Texte proposé:
Comme nous le précisions dans notre précédent article relatif au cadre juridique du télétravail, cette forme d’organisation du travail a fait son apparition dans la fonction publique en 2012 (loi n°2012-347 du 12 mars 2012).
Un bilan réalisé par la DGAFP en 2018 sur la mise en place du télétravail dans les trois versants de la fonction publique faisait toutefois apparaître que, même si l’on constatait une progression notable depuis 2013, les initiatives de télétravail étaient peu nombreuses et se déployaient essentiellement sous le régime de l’expérimentation.
Un récent article du Monde en date du 26 octobre 2020 (« La difficile mise en place du télétravail dans la fonction publique ») révèle que le taux d’agents publics de l’Etat qui travaillent depuis leur domicile au moins un jour par semaine est de 28%.
Le confinement général déclaré en mars 2020 et l’impossibilité pour les agents publics de se rendre sur leurs lieux de travail a donc propulsé le télétravail sur le devant de la scène et a amené les administrations publiques à mettre en place dans l’urgence et dans un climat de stress, une nouvelle organisation du travail à laquelle elles n’étaient pas ou très peu préparées.
La mise en œuvre du télétravail nécessite pourtant analyse et réflexion préalables et doit être appréhendée en « mode projet ».
Le sujet reste aujourd’hui d’actualité et la mise en place du télétravail dans les collectivités, de façon plus structurée et plus réfléchie, constitue une priorité pour la plupart d’entre elles.
La DGAFP avait, en mai 2016 suite à la parution du décret du 11 février 2016, édité un « Guide d’accompagnement de la mise en œuvre du télétravail dans la fonction publique ».

Consigne: Poursuivez le texte sur le télétravail dans la fonction publique à partir de sa dernière phrase. Les items qui suivent constituent un matériau distinct du texte.

Liste des items:
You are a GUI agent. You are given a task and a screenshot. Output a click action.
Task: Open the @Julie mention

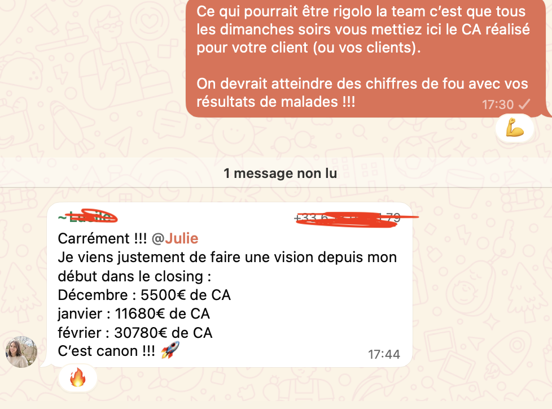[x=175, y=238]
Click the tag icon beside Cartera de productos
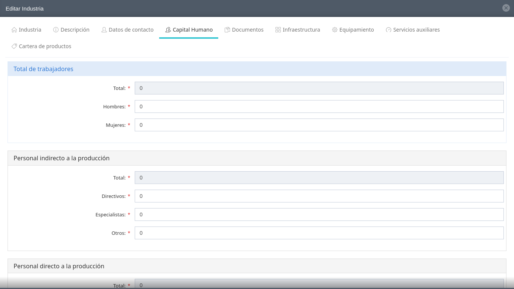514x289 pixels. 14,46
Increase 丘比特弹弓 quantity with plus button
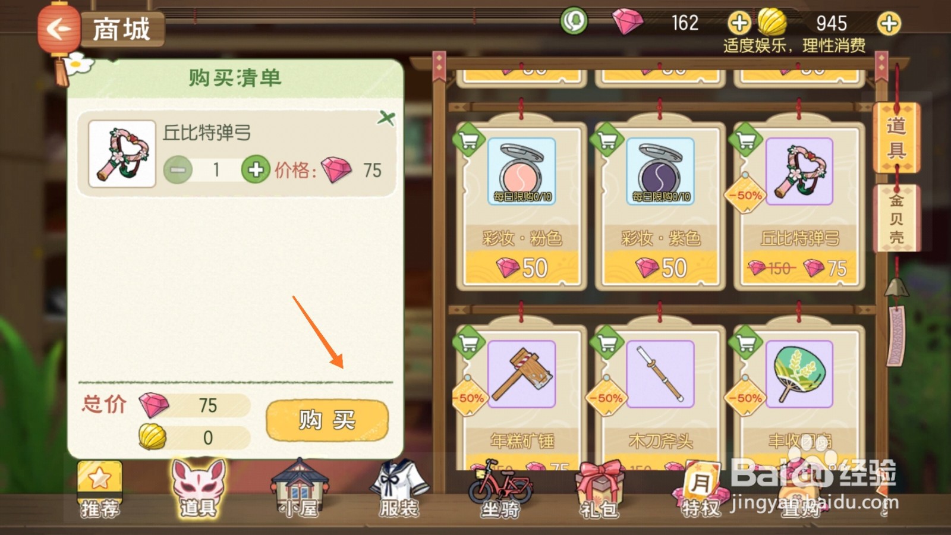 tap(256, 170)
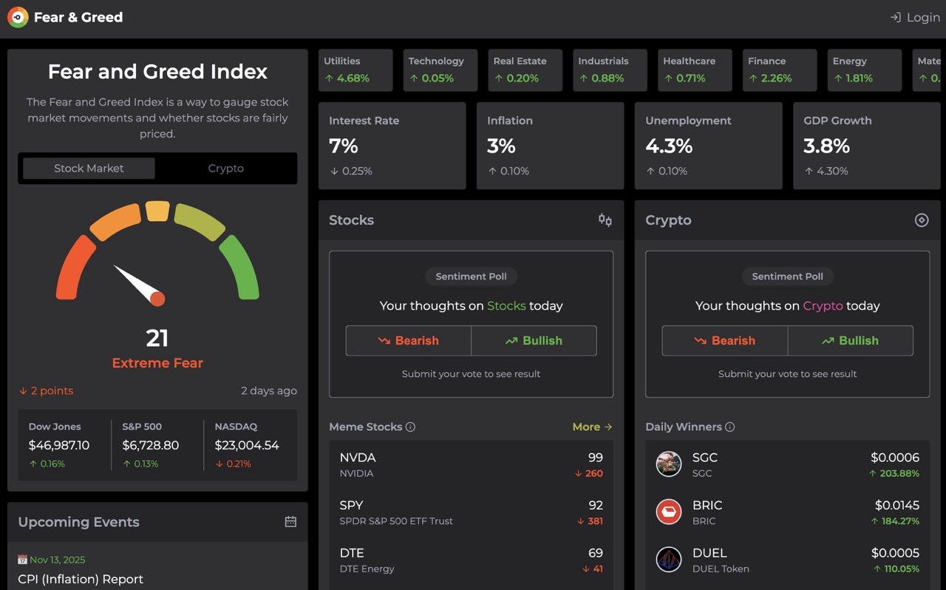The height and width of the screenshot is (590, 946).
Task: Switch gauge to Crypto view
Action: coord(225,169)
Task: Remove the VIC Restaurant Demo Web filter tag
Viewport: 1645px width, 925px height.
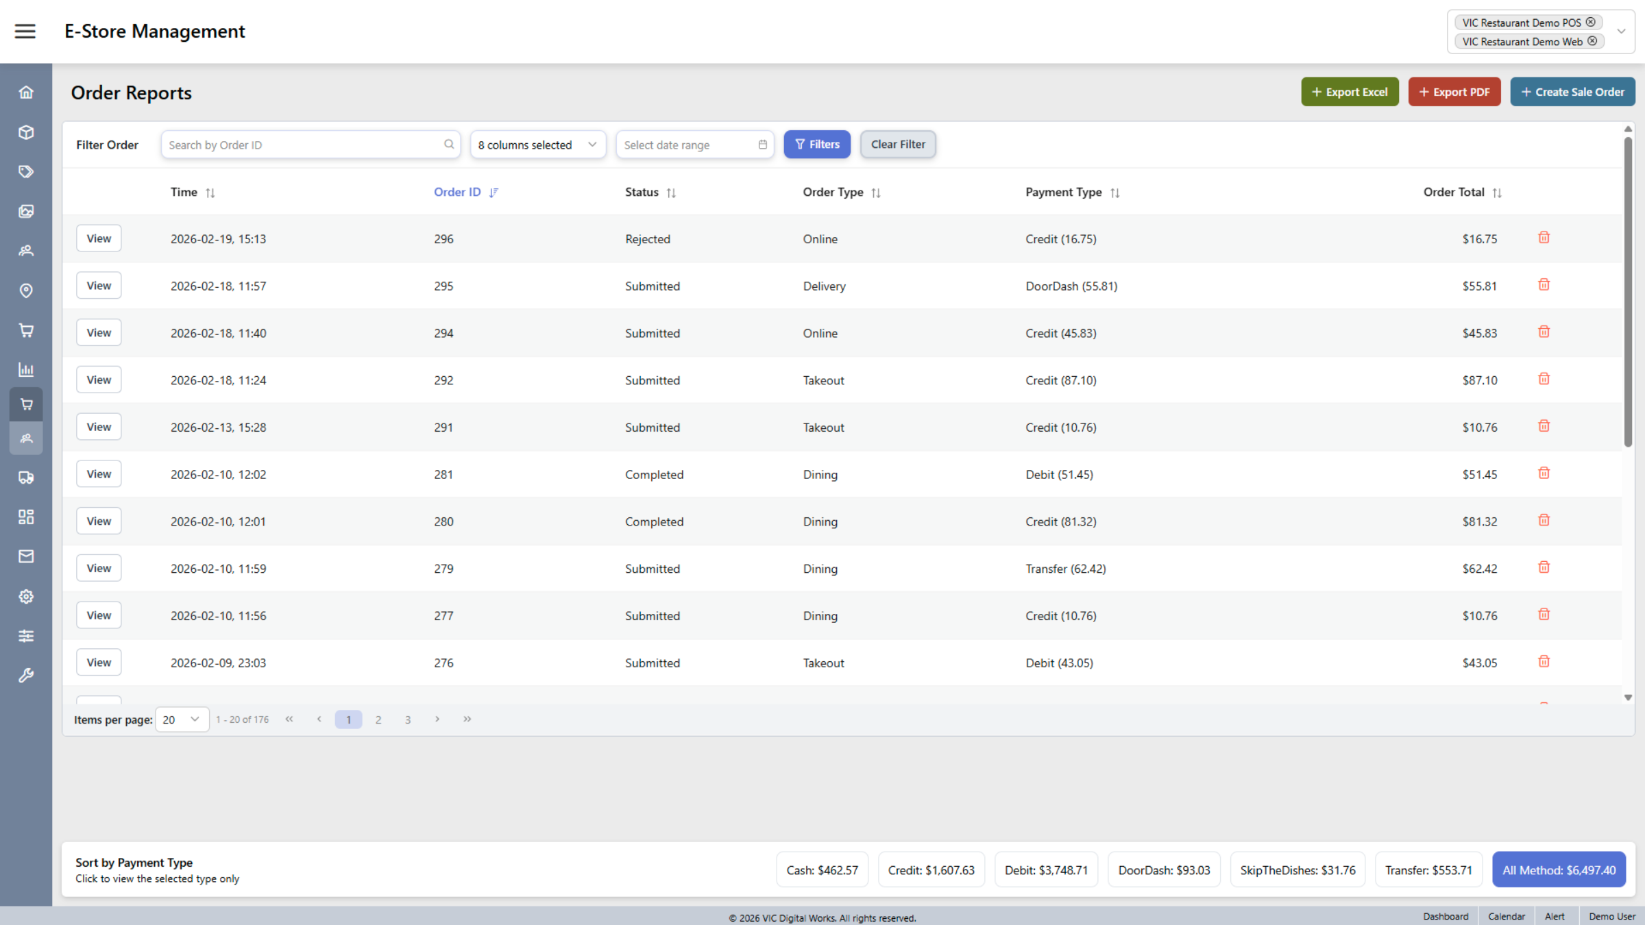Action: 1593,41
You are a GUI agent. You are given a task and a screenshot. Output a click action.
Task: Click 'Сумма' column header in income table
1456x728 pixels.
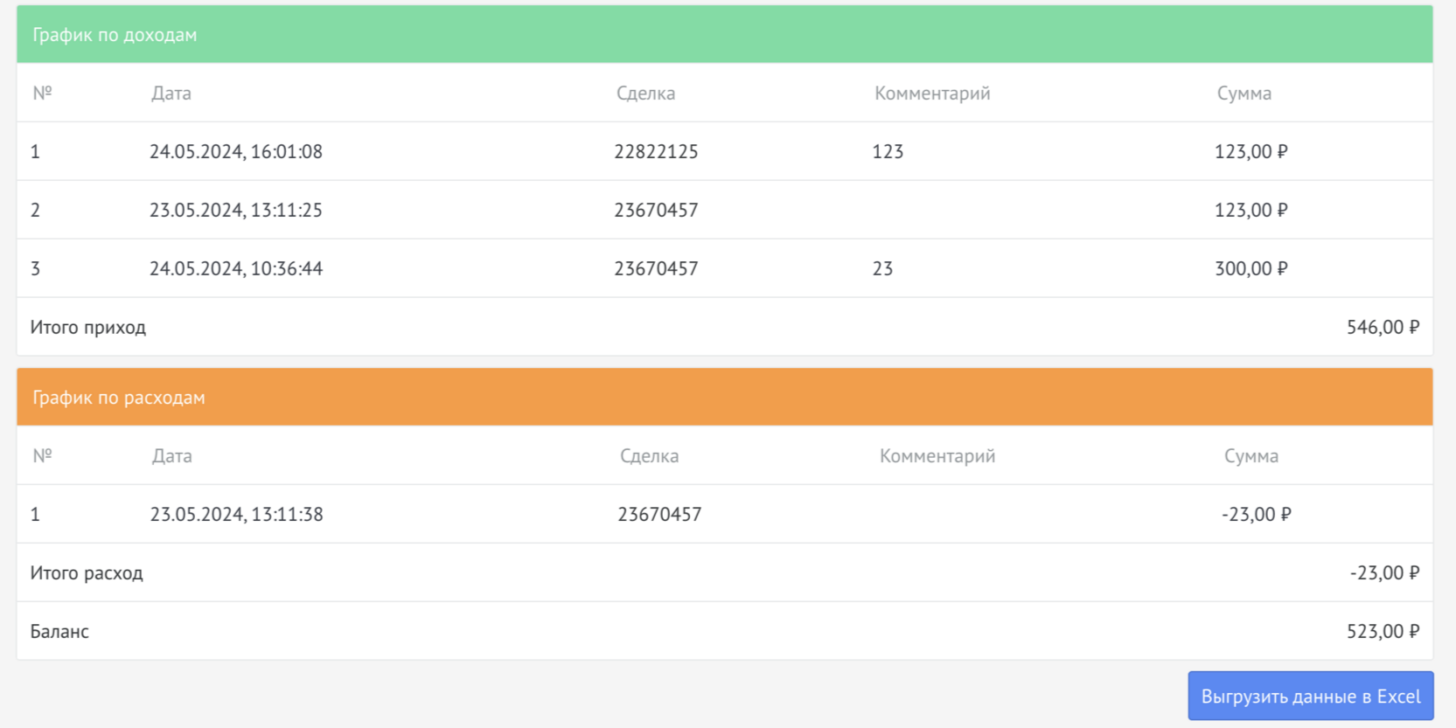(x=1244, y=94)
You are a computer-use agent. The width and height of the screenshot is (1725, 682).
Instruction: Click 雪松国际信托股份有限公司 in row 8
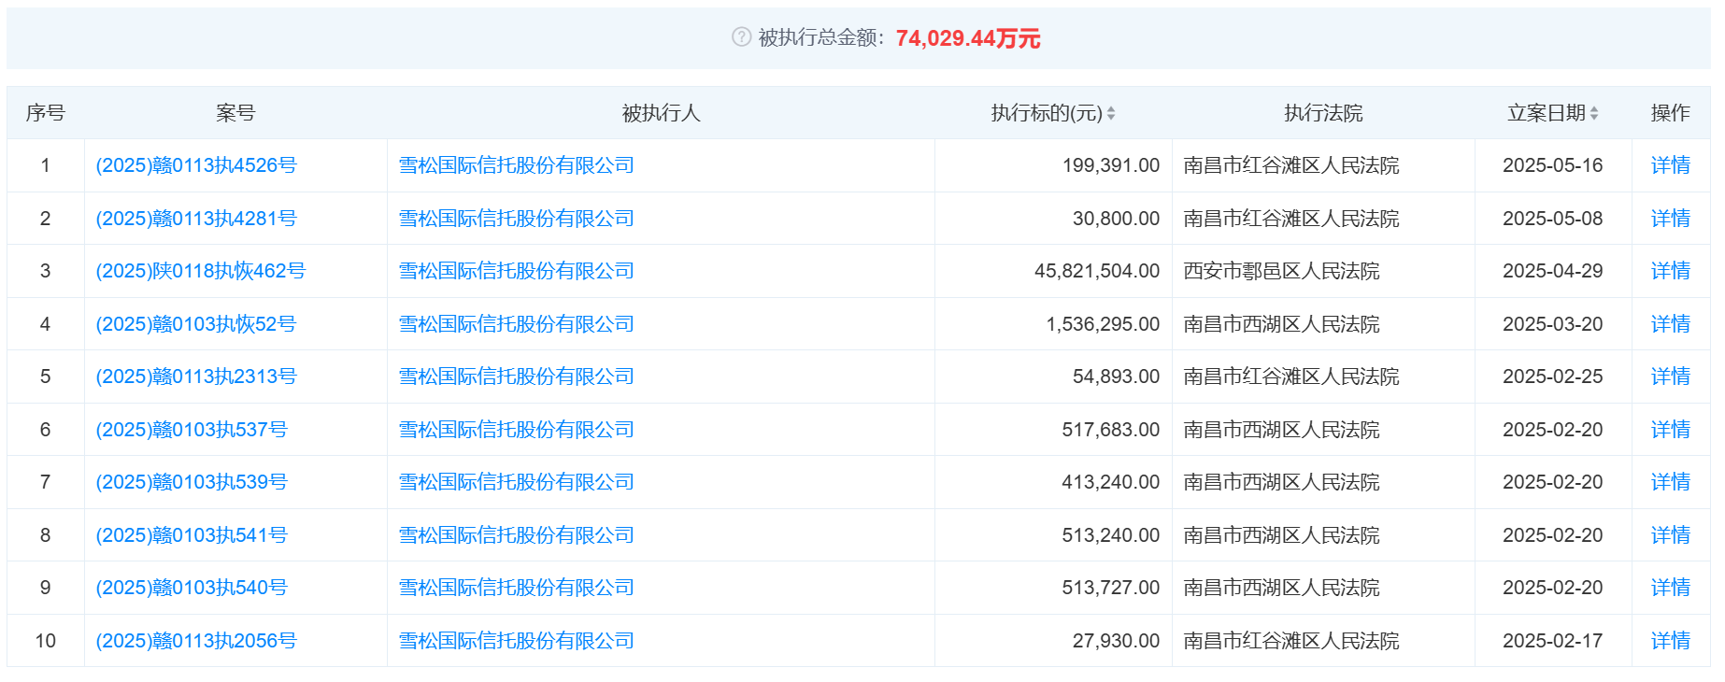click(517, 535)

Résultat de l'exercice:
Même si depuis, ce texte a été modifié par le décret n°2020-524 du 5 mai 2020, les conseils et méthodologie qu’il contient restent d’actualité.
La déclinaison du cadre règlementaire
Dans la fonction publique territoriale, cette déclinaison prend la forme d’une délibération de l’organe délibérant.
Cette délibération ne constitue toutefois pas un préalable à la formulation d’une demande d’autorisation par un agent puisque cette faculté est offerte depuis la loi de 2012. Un agent peut donc demander à télétravailler quand bien même l’organe délibérant n’a pas encore pris de délibération fixant les modalités du télétravail au sein de la collectivité.
La vocation de cette déclinaison est précisément de fixer le cadre général dans lequel vont s’inscrire les pratiques de la collectivité en la matière afin de garantir une mise en œuvre équitable et harmonieuse et éviter le traitement des demandes au fil de l’eau.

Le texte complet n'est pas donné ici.